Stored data
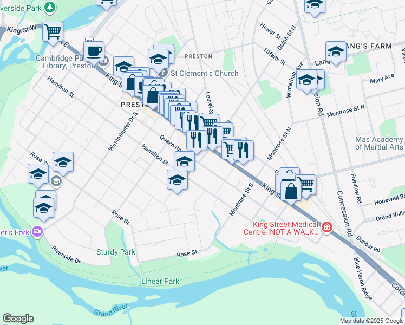Viewport: 405px width, 325px height.
Task: Open the Cambridge Public Library Preston label
Action: [66, 62]
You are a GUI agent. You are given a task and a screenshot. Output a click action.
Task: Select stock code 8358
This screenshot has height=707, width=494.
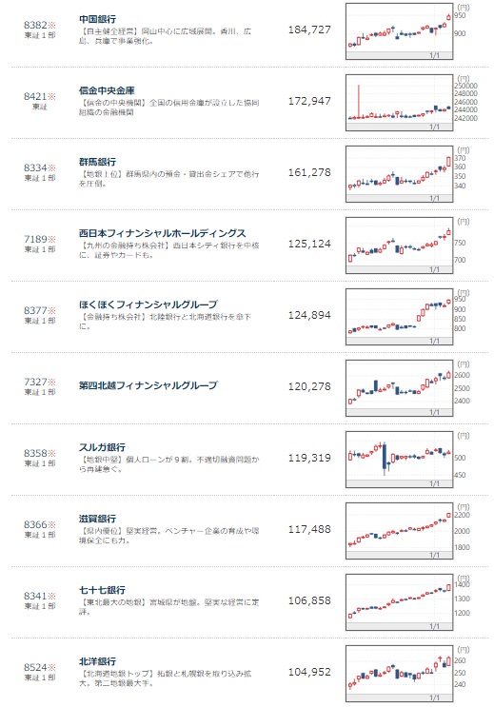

■ Your instructions:
Among the records above, find each line holding "screenshot" and list it.

■ Reply to the exercise:
You are a GUI agent. You are given a task and a screenshot. Output a click action.
This screenshot has height=707, width=494.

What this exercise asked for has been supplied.